To determine whether the PI3K/AKT/mTOR pathway is activated in proliferative vitreoretinopathy (PVR) in homo-sapiens.


The retina of controls and patients with PVR were collected and their levels of PI3K, phospho-AKT, phospho-mTOR, phospho-p70S6k and phospho-4EBP-1 were determined by Western blot. The cultured human retinal pigment epithelial cell line D407 was treated with a specific mTOR inhibitor, rapamycin (RAPA) or a PI3K inhibitor, LY294002, of various concentrations and durations. Cell morphology was observed by phase contrast microscopy and the proliferation and apoptosis of treated cells were determined by MTT assay and flow cytometry.

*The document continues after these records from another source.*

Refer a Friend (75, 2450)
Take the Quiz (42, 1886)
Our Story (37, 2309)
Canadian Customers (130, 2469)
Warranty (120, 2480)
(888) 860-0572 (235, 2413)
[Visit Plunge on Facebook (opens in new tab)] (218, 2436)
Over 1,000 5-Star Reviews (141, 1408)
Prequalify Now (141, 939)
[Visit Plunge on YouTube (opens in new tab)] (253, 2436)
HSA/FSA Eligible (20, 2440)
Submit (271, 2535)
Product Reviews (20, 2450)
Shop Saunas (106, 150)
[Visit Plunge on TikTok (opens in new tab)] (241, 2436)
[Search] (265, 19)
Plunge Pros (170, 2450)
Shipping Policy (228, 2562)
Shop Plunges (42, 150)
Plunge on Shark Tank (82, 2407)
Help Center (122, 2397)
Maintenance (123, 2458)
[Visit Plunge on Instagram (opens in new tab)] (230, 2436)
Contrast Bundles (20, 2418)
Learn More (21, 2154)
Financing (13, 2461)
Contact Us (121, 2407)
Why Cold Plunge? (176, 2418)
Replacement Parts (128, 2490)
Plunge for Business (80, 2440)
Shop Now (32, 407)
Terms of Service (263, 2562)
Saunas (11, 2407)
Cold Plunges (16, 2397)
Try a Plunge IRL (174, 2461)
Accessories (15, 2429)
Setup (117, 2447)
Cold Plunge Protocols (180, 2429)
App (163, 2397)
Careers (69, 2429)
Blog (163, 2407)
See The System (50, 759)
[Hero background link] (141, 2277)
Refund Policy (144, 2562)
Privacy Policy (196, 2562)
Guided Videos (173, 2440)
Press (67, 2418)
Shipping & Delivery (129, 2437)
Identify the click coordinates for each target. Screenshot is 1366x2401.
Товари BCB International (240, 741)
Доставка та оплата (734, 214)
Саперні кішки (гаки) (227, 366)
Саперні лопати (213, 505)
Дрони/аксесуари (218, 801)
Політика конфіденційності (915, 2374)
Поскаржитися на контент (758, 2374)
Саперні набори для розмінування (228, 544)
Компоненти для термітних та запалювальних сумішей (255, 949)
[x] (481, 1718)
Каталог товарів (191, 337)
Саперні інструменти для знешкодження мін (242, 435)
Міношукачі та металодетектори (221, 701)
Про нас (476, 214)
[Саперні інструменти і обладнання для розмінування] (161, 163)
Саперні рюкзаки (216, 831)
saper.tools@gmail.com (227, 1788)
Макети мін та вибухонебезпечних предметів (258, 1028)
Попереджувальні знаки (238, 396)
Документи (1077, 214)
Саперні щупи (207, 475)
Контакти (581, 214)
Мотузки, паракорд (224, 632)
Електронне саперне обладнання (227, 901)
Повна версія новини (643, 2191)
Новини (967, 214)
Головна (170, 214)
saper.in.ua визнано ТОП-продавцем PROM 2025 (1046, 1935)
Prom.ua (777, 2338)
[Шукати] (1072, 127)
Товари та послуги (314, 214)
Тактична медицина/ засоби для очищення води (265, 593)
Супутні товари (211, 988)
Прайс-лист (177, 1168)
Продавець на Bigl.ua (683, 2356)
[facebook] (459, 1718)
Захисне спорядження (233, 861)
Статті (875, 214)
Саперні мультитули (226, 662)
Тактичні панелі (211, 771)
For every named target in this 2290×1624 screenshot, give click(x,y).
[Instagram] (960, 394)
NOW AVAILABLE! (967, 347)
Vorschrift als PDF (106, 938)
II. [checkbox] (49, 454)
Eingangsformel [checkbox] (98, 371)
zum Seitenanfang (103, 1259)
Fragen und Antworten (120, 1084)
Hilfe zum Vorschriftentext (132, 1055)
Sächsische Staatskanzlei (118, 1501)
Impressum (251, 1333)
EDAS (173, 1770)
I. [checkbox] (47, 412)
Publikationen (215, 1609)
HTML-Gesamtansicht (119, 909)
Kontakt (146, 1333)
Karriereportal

Levels of PI3K, phospho-AKT, phospho-mTOR, phospho-P70S6K and phospho-4EBP1 was increased in the retina in PVR (P<0.05). In D407 cells, both RAPA and LY294002 significantly inhibited cell proliferation and cell cycle progression, and promoted apoptosis (P <0.05); morphologically, the cells became smaller. Both RAPA and LY294002 reduced levels of phospho-AKT, phospho-mTOR, phospho-p70S6k and phospho-4EBP1 expression (P <0.05). RAPA, but not LY294002, had no significant effect on PI3K expression.


PI3K/AKT/mTOR signaling pathway is highly activated in the retinal pigment epithelial cells of PVR. The inhibitors of PI3K/AKT/mTOR signaling pathway, RAPA and LY294002, could inhibited the PI3K/AKT/mTOR signaling pathway by reducing the levels of phosphorylation of mTOR pathway components.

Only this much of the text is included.